Saved entries
+++

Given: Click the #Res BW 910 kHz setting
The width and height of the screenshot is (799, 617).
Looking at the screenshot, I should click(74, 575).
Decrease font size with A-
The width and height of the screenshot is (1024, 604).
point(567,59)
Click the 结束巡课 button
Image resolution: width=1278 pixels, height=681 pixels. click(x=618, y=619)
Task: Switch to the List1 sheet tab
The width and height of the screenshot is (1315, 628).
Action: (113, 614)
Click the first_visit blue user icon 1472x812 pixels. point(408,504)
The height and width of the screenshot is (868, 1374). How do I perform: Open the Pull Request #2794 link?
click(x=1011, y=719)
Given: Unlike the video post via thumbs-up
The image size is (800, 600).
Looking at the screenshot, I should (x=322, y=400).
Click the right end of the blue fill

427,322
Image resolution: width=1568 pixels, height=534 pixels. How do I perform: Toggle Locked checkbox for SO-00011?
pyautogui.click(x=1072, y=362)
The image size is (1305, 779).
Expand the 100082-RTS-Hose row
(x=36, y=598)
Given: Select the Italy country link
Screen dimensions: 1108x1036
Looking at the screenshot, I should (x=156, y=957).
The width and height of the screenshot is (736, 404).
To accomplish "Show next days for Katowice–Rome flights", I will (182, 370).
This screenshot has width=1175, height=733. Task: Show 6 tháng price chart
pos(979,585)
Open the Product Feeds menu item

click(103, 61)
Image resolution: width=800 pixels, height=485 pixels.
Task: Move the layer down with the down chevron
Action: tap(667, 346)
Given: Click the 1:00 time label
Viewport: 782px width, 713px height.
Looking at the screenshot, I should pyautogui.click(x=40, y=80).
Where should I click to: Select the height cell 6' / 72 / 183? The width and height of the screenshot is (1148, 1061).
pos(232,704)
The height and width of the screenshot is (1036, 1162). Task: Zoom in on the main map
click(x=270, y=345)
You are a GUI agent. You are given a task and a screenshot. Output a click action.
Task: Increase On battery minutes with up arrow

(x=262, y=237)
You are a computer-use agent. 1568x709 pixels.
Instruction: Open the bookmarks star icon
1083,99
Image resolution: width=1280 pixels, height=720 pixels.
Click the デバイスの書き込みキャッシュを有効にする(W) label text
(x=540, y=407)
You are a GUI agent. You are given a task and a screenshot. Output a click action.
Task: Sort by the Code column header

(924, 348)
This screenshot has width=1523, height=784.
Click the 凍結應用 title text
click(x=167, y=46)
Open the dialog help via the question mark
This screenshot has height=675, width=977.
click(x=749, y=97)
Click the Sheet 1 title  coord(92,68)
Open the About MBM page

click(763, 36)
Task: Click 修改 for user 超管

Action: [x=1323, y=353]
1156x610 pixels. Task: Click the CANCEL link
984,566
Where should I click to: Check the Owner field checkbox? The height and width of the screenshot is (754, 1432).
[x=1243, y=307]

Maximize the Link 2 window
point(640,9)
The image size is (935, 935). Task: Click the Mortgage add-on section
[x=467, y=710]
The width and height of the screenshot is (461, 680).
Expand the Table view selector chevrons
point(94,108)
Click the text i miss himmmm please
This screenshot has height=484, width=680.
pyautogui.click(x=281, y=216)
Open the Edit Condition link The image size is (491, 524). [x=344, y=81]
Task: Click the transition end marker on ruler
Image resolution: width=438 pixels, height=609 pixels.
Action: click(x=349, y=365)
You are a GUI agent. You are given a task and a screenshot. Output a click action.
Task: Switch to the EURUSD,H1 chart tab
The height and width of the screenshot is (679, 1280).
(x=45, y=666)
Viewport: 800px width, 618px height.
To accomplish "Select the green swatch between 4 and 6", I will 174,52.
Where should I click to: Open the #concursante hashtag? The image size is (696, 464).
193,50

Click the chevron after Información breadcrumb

+++

*Task description*
Retrieve each line from the records above where the word "Switch" occurs.

*Answer box*
Task: Switch to the List1 sheet tab
Task: Switch to the EURUSD,H1 chart tab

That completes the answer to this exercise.